** EXERCISE **
Find the line with "The height and width of the screenshot is (356, 485)." in the entries below, then reproduce it and every line after it down to and including the line with "Click the 22.13% (1d) change label", exactly.

** DATA PROVIDED **
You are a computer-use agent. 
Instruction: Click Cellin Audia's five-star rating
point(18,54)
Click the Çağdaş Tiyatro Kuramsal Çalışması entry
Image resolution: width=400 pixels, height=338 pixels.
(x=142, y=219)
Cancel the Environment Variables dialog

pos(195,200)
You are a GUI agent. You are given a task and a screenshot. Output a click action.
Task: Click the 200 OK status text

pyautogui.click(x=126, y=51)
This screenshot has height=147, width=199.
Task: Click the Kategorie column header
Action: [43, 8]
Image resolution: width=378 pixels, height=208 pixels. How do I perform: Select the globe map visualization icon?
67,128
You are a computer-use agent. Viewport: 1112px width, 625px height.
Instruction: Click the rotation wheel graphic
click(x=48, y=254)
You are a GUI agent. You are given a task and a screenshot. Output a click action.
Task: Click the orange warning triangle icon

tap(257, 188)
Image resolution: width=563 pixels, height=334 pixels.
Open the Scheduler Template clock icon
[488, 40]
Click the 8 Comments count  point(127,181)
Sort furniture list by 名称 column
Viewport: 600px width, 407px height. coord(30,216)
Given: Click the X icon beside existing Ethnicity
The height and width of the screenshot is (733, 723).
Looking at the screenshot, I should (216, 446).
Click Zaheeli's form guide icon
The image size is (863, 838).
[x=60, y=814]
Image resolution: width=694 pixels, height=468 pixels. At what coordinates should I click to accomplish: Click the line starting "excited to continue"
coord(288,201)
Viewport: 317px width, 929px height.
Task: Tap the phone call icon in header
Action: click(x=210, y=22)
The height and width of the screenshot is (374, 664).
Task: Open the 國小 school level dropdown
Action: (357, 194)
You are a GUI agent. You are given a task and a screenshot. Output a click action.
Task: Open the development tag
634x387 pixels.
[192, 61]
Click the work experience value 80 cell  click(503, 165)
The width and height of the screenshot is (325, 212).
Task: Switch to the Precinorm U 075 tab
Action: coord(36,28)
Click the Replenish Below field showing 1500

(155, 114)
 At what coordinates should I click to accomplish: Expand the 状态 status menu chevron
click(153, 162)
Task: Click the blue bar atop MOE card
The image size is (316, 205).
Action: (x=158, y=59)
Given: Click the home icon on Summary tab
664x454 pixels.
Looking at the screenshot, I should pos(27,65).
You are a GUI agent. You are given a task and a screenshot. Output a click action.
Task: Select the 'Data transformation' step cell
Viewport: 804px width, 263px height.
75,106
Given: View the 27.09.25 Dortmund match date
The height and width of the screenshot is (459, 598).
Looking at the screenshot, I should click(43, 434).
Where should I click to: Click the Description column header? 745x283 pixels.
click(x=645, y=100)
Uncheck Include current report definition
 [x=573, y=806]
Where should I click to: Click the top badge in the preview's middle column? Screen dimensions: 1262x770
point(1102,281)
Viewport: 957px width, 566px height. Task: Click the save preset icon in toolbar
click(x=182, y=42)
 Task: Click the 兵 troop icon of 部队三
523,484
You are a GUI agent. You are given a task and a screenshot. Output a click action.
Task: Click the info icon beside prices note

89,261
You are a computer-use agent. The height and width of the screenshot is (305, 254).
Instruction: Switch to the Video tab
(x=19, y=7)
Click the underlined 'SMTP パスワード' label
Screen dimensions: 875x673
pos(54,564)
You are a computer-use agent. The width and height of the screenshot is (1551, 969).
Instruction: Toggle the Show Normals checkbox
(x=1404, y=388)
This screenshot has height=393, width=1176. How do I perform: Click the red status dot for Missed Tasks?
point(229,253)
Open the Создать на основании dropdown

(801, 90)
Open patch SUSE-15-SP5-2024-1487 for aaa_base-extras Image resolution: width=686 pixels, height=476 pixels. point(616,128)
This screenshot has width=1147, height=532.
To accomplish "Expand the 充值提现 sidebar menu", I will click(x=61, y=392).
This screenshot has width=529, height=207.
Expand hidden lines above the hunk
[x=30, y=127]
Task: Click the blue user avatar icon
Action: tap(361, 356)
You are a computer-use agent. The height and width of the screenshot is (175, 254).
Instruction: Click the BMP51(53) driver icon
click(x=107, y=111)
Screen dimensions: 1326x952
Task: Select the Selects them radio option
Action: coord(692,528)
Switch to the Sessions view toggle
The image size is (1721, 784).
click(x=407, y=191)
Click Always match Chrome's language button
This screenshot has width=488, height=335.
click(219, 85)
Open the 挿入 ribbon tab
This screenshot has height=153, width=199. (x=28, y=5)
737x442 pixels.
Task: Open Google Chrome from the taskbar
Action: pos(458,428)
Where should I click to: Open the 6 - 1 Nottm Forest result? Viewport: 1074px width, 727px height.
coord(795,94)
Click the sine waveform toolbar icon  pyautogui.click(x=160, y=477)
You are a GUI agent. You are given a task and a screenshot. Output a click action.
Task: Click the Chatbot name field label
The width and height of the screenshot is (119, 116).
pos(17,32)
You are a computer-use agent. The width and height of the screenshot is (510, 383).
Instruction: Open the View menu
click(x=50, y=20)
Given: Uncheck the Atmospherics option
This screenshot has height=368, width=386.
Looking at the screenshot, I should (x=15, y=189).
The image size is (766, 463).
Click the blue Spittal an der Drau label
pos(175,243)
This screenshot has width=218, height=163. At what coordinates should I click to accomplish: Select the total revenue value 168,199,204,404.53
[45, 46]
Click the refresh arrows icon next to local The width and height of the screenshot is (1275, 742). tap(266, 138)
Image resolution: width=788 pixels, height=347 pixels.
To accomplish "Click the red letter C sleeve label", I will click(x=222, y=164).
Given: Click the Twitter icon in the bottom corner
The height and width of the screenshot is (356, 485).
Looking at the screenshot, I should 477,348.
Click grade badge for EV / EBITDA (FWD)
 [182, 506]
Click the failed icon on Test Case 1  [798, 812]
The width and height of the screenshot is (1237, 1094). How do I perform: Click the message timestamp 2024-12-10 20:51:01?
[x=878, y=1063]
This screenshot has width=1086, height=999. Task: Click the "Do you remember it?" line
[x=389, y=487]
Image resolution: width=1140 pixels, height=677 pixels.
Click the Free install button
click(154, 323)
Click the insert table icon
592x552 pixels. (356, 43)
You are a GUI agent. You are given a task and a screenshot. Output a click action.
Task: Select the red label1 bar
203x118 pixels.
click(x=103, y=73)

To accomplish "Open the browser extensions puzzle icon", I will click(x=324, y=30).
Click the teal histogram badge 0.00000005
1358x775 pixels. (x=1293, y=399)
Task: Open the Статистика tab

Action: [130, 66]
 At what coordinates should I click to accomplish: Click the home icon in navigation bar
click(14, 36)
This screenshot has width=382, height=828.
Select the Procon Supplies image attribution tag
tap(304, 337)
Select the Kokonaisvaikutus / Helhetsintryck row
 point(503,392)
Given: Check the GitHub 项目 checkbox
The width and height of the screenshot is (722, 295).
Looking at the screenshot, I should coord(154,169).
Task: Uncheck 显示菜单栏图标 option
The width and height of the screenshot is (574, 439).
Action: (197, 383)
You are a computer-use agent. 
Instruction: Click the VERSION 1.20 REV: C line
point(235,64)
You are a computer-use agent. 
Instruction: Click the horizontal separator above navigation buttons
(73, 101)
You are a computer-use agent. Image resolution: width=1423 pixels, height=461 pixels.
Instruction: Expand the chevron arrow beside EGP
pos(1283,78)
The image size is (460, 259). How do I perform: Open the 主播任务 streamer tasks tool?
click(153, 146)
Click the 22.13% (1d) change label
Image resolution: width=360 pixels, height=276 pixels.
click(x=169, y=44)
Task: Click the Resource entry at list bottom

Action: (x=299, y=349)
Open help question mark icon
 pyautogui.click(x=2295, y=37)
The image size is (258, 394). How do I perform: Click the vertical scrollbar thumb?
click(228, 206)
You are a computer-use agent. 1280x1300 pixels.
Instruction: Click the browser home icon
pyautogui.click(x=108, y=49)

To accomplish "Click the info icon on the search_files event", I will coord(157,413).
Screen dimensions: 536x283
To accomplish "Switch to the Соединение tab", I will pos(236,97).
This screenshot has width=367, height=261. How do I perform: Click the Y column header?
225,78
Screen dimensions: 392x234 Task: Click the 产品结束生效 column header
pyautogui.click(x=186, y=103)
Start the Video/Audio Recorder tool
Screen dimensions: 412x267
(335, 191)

** SOLUTION FOR THIS PROBLEM **
The height and width of the screenshot is (356, 485).
Looking at the screenshot, I should 477,348.
Click grade badge for EV / EBITDA (FWD)
 [182, 506]
Click the failed icon on Test Case 1  [798, 812]
The width and height of the screenshot is (1237, 1094). How do I perform: Click the message timestamp 2024-12-10 20:51:01?
[x=878, y=1063]
This screenshot has width=1086, height=999. Task: Click the "Do you remember it?" line
[x=389, y=487]
Image resolution: width=1140 pixels, height=677 pixels.
Click the Free install button
click(154, 323)
Click the insert table icon
592x552 pixels. (356, 43)
You are a GUI agent. You are given a task and a screenshot. Output a click action.
Task: Select the red label1 bar
203x118 pixels.
click(x=103, y=73)

To accomplish "Open the browser extensions puzzle icon", I will click(x=324, y=30).
Click the teal histogram badge 0.00000005
1358x775 pixels. (x=1293, y=399)
Task: Open the Статистика tab

Action: [130, 66]
 At what coordinates should I click to accomplish: Click the home icon in navigation bar
click(14, 36)
This screenshot has width=382, height=828.
Select the Procon Supplies image attribution tag
tap(304, 337)
Select the Kokonaisvaikutus / Helhetsintryck row
 point(503,392)
Given: Check the GitHub 项目 checkbox
The width and height of the screenshot is (722, 295).
Looking at the screenshot, I should coord(154,169).
Task: Uncheck 显示菜单栏图标 option
The width and height of the screenshot is (574, 439).
Action: (197, 383)
You are a computer-use agent. 
Instruction: Click the VERSION 1.20 REV: C line
point(235,64)
You are a computer-use agent. 
Instruction: Click the horizontal separator above navigation buttons
(73, 101)
You are a computer-use agent. Image resolution: width=1423 pixels, height=461 pixels.
Instruction: Expand the chevron arrow beside EGP
pos(1283,78)
The image size is (460, 259). How do I perform: Open the 主播任务 streamer tasks tool?
click(153, 146)
Click the 22.13% (1d) change label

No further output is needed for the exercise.